2- Voluntary winding up with out intervention of the court.

The company may also be wound up without intervention of court. And it is called voluntary winding up. In other words, it means the winding up by the members and the creditors. It requires for procedures:

By ordinary resolution:- Sometimes, company fixes the period for the duration of company, in such case it required ordinary resolution. By special resolution:- Company may, at any time, pass special resolution that company be wound up voluntary.

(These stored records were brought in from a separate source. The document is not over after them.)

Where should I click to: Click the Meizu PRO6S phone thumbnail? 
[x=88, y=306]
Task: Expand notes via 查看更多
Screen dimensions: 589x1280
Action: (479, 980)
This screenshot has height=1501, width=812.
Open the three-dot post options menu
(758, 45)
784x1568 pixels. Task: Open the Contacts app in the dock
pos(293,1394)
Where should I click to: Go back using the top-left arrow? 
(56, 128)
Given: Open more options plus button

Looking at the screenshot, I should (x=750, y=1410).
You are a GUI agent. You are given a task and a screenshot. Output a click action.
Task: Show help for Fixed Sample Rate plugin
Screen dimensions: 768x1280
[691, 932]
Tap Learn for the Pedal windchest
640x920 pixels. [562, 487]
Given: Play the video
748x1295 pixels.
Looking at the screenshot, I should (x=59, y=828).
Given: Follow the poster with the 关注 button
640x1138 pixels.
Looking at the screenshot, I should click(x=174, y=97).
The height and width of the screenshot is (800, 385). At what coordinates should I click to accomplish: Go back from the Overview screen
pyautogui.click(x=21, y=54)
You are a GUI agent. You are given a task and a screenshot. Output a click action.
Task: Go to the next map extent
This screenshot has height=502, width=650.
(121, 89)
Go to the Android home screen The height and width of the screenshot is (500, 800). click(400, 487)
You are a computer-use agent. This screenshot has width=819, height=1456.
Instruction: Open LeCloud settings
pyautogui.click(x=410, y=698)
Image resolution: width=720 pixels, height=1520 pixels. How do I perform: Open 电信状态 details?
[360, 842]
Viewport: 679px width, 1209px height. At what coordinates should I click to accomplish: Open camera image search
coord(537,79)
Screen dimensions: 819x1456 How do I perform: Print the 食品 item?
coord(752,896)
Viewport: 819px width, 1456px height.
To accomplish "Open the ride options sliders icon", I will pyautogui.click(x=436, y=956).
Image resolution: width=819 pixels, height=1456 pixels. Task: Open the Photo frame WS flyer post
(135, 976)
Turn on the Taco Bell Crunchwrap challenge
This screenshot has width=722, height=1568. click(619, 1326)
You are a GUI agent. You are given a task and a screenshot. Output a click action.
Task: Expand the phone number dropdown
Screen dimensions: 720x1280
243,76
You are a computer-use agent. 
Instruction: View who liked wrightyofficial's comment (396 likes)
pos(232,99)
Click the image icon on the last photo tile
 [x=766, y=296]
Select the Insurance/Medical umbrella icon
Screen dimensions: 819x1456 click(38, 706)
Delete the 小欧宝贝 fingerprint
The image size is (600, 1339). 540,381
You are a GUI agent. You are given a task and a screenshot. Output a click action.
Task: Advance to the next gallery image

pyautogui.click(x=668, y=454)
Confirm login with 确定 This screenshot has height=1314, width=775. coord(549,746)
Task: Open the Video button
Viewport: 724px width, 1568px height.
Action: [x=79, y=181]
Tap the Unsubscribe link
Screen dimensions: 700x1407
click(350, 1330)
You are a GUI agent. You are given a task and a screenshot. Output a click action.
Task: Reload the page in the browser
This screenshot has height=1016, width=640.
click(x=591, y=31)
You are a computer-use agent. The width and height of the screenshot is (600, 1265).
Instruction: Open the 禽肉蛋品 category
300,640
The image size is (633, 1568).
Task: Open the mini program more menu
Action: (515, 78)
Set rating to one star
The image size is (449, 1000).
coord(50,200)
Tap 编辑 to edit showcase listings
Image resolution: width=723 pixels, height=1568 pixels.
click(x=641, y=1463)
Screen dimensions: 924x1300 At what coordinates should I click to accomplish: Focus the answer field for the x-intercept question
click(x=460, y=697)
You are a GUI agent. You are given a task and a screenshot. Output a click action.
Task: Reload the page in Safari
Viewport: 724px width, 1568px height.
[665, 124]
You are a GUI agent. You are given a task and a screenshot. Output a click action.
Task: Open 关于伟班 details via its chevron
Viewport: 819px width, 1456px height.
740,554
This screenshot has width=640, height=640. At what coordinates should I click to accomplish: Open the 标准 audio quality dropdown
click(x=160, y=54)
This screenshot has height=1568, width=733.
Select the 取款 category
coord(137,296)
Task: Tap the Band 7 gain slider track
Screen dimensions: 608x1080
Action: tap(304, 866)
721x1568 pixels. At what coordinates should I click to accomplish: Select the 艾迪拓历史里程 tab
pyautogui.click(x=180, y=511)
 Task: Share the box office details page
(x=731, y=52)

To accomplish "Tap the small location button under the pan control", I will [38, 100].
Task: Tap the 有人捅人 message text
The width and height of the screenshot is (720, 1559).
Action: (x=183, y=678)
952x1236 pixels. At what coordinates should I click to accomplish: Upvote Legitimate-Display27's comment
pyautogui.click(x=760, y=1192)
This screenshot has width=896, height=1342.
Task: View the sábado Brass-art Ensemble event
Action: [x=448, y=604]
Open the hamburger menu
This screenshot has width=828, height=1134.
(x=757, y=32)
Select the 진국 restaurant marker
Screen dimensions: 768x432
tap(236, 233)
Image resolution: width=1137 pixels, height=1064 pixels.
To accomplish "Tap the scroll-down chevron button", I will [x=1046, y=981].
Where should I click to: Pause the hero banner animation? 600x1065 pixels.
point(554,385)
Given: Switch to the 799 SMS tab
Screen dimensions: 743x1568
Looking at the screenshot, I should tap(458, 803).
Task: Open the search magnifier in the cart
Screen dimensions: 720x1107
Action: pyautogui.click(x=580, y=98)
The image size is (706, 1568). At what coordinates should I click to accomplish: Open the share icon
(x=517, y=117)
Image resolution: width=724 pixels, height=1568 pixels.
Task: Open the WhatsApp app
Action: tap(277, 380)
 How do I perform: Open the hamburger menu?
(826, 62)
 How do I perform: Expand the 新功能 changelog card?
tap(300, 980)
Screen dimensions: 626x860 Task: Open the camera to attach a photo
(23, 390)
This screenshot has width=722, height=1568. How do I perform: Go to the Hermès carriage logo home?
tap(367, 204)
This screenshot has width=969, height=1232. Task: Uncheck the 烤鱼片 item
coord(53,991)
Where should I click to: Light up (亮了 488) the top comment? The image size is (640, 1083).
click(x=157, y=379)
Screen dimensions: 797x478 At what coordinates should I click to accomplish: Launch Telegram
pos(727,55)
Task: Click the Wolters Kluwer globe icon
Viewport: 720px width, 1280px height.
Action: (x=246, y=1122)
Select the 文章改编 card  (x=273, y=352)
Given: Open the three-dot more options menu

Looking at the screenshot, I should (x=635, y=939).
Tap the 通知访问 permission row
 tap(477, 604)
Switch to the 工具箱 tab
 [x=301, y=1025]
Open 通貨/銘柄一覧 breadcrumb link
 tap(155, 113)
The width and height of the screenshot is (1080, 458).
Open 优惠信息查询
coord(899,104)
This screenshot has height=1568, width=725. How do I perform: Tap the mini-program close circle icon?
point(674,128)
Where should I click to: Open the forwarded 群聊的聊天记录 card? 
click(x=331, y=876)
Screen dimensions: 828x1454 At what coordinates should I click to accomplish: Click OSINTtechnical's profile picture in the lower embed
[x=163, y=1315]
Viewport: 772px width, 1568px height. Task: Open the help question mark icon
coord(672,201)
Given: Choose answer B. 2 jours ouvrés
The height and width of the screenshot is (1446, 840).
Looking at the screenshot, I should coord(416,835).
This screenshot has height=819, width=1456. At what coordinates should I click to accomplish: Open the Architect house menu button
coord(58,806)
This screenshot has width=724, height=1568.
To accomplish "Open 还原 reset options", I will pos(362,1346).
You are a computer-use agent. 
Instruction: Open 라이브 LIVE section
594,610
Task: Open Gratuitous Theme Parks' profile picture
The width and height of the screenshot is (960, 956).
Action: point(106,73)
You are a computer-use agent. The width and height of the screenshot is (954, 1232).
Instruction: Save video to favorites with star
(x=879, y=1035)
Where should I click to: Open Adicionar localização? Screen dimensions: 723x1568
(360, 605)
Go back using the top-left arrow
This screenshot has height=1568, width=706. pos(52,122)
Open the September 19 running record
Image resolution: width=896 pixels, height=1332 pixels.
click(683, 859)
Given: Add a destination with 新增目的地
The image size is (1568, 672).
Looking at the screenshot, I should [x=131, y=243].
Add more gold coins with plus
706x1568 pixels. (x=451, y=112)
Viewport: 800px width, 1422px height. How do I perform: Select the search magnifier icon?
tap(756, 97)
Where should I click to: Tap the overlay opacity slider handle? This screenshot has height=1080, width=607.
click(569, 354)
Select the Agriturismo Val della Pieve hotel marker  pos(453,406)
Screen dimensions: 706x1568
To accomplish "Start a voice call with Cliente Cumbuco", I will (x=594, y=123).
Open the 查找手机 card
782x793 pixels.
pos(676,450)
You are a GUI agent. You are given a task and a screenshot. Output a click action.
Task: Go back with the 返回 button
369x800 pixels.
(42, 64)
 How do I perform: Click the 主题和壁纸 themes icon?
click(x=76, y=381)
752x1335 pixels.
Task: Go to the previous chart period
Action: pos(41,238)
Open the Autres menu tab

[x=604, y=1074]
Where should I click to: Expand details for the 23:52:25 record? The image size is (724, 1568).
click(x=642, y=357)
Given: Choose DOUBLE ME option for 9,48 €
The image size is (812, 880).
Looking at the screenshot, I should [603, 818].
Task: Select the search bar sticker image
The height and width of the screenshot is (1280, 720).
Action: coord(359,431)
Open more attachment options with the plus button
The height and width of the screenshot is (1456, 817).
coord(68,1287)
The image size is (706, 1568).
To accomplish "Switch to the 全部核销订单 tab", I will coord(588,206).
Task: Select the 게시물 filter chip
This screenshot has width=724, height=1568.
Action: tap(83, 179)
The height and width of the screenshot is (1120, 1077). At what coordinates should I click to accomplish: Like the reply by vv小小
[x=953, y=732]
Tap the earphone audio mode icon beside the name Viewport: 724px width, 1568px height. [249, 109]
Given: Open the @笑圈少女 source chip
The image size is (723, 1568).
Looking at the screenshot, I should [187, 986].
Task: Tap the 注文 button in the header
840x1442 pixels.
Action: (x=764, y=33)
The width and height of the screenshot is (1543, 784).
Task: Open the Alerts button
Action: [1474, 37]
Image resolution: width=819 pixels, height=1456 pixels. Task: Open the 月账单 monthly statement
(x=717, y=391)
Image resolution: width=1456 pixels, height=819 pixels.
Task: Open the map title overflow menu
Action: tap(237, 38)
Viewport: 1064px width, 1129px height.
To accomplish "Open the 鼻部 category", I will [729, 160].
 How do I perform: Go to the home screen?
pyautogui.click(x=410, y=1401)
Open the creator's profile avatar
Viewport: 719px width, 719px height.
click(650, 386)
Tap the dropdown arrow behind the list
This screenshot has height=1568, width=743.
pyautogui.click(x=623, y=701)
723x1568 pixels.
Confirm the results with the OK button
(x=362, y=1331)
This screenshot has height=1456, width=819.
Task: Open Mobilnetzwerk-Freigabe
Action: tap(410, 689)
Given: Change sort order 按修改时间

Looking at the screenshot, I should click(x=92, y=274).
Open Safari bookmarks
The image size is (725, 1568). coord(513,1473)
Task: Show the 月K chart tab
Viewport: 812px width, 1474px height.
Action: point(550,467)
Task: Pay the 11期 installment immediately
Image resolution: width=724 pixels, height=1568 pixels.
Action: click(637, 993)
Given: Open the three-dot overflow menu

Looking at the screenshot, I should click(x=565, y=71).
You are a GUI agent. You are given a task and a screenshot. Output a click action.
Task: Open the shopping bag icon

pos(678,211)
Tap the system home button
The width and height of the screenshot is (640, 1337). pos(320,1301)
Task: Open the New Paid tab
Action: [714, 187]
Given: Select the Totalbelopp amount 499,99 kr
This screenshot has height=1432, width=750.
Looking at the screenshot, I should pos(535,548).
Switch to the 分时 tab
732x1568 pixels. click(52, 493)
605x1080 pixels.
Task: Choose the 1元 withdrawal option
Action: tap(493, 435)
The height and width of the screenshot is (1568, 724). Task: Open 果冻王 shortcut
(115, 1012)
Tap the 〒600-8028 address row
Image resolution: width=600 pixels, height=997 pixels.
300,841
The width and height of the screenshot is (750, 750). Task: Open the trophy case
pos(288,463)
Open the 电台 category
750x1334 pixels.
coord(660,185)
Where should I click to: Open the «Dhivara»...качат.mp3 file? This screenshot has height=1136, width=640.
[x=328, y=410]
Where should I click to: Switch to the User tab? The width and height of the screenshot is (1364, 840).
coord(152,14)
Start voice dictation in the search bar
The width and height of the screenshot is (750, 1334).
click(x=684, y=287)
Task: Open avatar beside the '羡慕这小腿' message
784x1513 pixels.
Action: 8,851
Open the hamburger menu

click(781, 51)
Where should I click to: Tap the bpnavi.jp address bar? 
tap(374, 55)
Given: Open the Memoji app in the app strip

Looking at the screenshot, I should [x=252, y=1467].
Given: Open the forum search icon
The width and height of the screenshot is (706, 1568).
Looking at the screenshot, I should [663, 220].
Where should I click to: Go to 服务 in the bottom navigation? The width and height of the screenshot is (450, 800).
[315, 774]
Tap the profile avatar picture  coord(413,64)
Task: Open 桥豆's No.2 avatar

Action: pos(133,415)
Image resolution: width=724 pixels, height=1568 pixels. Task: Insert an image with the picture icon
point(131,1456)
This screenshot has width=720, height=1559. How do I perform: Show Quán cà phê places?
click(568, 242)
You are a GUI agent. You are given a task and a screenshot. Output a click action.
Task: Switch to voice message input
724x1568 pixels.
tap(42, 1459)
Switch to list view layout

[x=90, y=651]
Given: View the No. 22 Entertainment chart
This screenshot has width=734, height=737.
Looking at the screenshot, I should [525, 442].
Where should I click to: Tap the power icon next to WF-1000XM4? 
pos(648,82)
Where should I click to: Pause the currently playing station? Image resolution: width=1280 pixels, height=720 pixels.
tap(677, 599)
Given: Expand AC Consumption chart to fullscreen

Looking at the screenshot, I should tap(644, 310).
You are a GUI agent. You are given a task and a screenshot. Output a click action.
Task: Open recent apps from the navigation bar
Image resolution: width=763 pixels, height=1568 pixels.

KINDS OF VOLUNTARY WINDING UP


1- Members voluntary winding up:It is the winding up in the case of which a declaration of solvency is made and delivered to registrar. 2- Creditors voluntary winding up:In such case, winding up shall arise where the company is unable to pay its debts in full. They are given the powers to control and supervise the winding up process.

3. VOLUNTARY WINDING UP UNDER THE SUPERVISION OF THE COURT

As a matter of fact, it is voluntary winding up but under the supervision of the court. At any time after a company has passed a resolution for voluntary winding up, the court may make an order that voluntary winding up shall continue but subject to the supervision of the court. The court may appoint liquidator, it may also remove any liquidator. It also has the advantages of compulsory winding up. Because the court gets all the powers which it can exercise in a compulsory winding up.